Scientists and engineers rely more than ever on computer modeling and simulation to guide their experimental and design work. The infrastructure that supports this activity depends critically on the development of new numerical algorithms that are reliable, efficient, and scalable. "Large N" is the hallmark of modern, data-intensive scientific computing and it is a common thread that unifies departmental research in numerical linear algebra, optimization, and partial differential equations.

Faculty and Researchers

David Bindel works on numerical linear algebra, numerical methods for data science, and simulating microelectromechanical systems and fusion plasmas. His research involves software design, mathematical analysis and physical modeling.

Anil Damle works on the development of fast algorithms in applied and computational mathematics that exploit structure coming from underlying physical or statistical models. This includes work in the areas of computational quantum chemistry, numerical linear algebra, and spectral clustering.

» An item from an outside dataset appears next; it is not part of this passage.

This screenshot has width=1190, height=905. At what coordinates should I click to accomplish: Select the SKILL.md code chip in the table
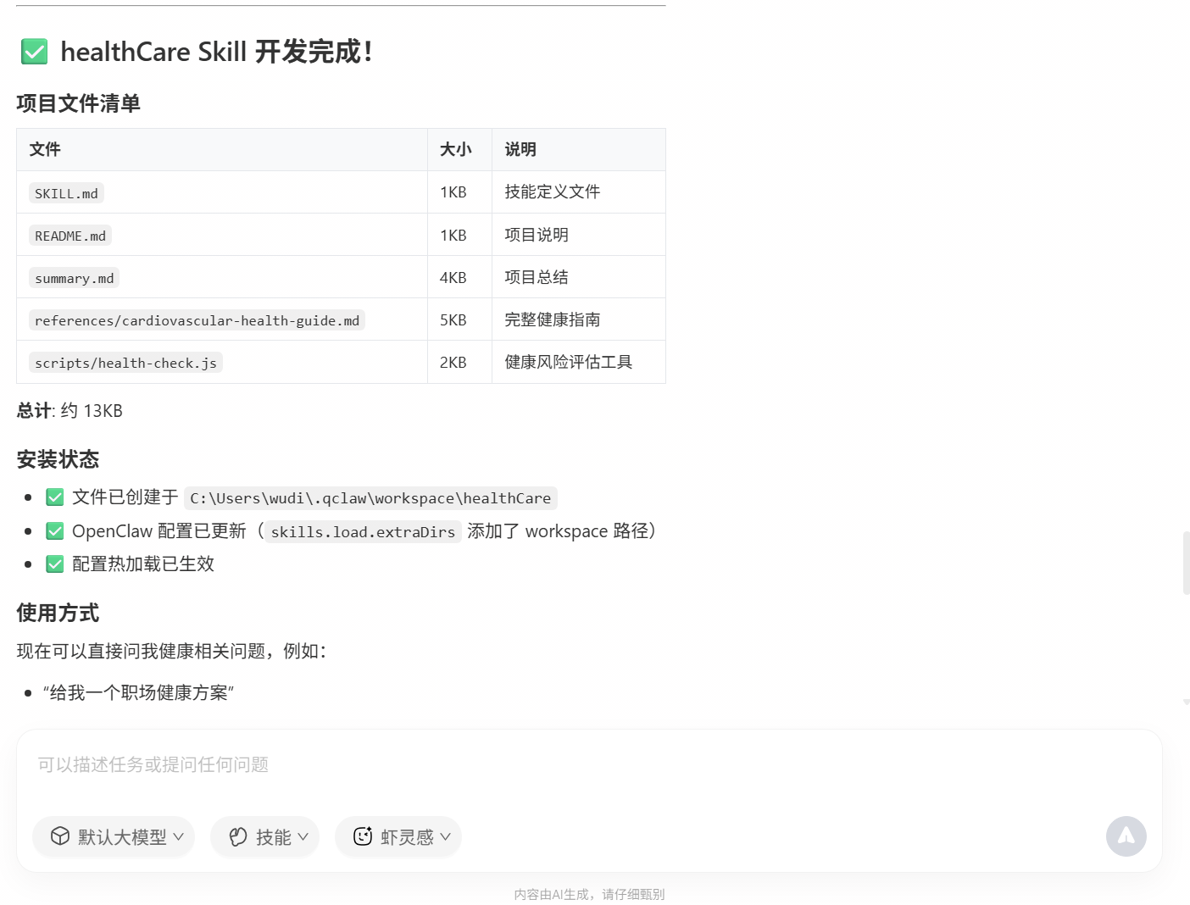pyautogui.click(x=65, y=192)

Giulia Guidi works in the field of high-performance computing for large-scale computational sciences (in particular, computational biology). Her research involves the development of algorithms and software infrastructures on parallel machines to accelerate data processing without sacrificing programming productivity and to make high-performance computing more accessible.

Applied Mathematics

The scientific computing group is also active in the Applied Mathematics Ph.D. program, which is part of Cornell's Center for Applied Mathematics. Prospective Ph.D. applicants interested in the mathematical aspects of scientific computing may wish to consider that graduate field as well.